My multitask LSTM does not learn. Can someone help?

Hi I am trying to do classification and regression tasks together in multitsak setting. Problem that I am having is that my network does not learn anything. Loss is constant and predicted classes and are the same in every test case (0).

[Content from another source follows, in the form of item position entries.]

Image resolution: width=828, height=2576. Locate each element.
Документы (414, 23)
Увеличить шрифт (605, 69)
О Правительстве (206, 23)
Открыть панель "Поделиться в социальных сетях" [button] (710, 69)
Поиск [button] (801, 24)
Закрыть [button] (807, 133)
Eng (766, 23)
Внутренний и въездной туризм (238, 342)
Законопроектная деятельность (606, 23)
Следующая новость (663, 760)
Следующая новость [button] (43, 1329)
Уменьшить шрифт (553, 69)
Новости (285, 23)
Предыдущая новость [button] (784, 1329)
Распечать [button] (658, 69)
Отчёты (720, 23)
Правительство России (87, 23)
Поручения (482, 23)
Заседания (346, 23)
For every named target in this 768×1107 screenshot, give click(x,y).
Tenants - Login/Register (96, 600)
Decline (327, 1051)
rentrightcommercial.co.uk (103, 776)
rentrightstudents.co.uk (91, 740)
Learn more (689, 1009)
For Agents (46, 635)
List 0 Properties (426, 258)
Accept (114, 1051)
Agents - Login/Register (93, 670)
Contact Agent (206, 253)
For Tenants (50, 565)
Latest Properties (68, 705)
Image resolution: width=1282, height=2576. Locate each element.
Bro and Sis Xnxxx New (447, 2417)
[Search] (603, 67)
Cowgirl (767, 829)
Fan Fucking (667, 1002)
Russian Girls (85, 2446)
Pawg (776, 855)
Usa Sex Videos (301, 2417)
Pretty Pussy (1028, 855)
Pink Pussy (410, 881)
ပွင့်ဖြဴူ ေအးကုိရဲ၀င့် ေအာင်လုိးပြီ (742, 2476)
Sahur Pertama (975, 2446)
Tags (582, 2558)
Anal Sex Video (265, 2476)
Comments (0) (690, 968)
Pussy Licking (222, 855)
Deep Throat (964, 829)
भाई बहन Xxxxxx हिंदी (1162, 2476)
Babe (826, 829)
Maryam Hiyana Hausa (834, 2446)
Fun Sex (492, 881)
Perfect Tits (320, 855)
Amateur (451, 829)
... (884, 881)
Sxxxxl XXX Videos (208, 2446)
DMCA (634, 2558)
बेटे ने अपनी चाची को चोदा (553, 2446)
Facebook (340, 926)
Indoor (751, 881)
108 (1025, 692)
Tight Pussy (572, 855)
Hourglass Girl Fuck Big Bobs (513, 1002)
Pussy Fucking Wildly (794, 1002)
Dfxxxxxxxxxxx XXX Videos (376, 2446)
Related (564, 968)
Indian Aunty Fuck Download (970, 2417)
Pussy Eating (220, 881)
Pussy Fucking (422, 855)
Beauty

from torch.autograd import Variable
import torch.nn as nn

class MT_LSTM(nn.Module):
    def __init__(self):
        super(MT_LSTM, self).__init__()
        
        # LSTM layer
        self.lstm = nn.LSTM(6, 128)
        # Common dense layer
        self.common_linear = nn.Linear(128,128)
        
        # Regression spesific layers
        self.linearReg = nn.Linear(128, 128)
        self.linearReg_layer2 = nn.Linear(128, 1)
        
        # Classification spesific layers
        self.linearClas = nn.Linear(128, 1)
        self.classify = nn.Sigmoid()
    
    def forward(self, x):
        h_0 = Variable(torch.zeros(1, 1, 128)) 
        c_0 = Variable(torch.zeros(1, 1, 128)) 
        
        out, _ = self.lstm(x, (h_0, c_0)) #lstm with input, hidden, and internal state
        out = out.view(-1, 128) #reshaping the data for Dense layer next
        x = self.common_linear(out)
        
        # Classificartion task spesific layers
        clas = self.classify(self.linearClas(x))
        
        # Regression task spesific layers
        reg = self.linearReg_layer2(self.linearReg(x))
        
        return [clas, reg]

mt_lstm = MT_LSTM()
print(mt_lstm)
mt_lstm.train()
learning_rate = 0.05
clas_criterion = torch.nn.CrossEntropyLoss()
reg_criterion = torch.nn.MSELoss()
optimizer = torch.optim.SGD(mt_lstm.parameters(), lr=learning_rate) 
num_epochs = 10
for epoch in range(num_epochs):
    
    optimizer.zero_grad()
    op_c, op_r = mt_lstm(X_train.view(len(X_train),1,-1)) #forward pass
 
    # obtain the loss function
    loss_c = clas_criterion(op_c.view(-1), y_train_c.view(-1))
    loss_r = reg_criterion(op_r.view(-1), y_train_r.view(-1))
    total_loss = loss_c + loss_r
  
  
    total_loss.backward() #calculates the loss of the loss function
    optimizer.step() #improve from loss, i.e backprop

    print("Epoch: [{}]  loss: [{:.2f}]]".format(epoch+1,loss_c))


mt_lstm.eval()
clas, reg =mt_lstm(X_test.view(len(X_test),1,-1))

predictions = []
for prediction in clas:
    if prediction.item() >0.5:
        predictions.append(1)
    else:
        predictions.append(0)
clas_pred = torch.Tensor(predictions)

from sklearn.metrics import accuracy_score
print("MT LSTM classification accuracy:",accuracy_score(y_test_c.reshape(-1),clas_pred.reshape(-1)))

Output:

MT_LSTM(
  (lstm): LSTM(6, 128)
  (common_linear): Linear(in_features=128, out_features=128, bias=True)
  (linearReg): Linear(in_features=128, out_features=128, bias=True)
  (linearReg_layer2): Linear(in_features=128, out_features=1, bias=True)
  (linearClas): Linear(in_features=128, out_features=1, bias=True)
  (classify): Sigmoid()
)
Epoch: [1]  loss: [12761.62]]
Epoch: [2]  loss: [12761.62]]
Epoch: [3]  loss: [12761.62]]
Epoch: [4]  loss: [12761.62]]
Epoch: [5]  loss: [12761.61]]
Epoch: [6]  loss: [12761.61]]
Epoch: [7]  loss: [12761.62]]
Epoch: [8]  loss: [12761.61]]
Epoch: [9]  loss: [12761.62]]
Epoch: [10]  loss: [12761.62]]

MT LSTM classification accuracy: 0.4747191011235955

There are 2 classes 1 and 0.

nn.CrossEntropyLoss is used in multi-class classification use cases and expects raw logits while you are applying a sigmoid on the classification output, so remove it.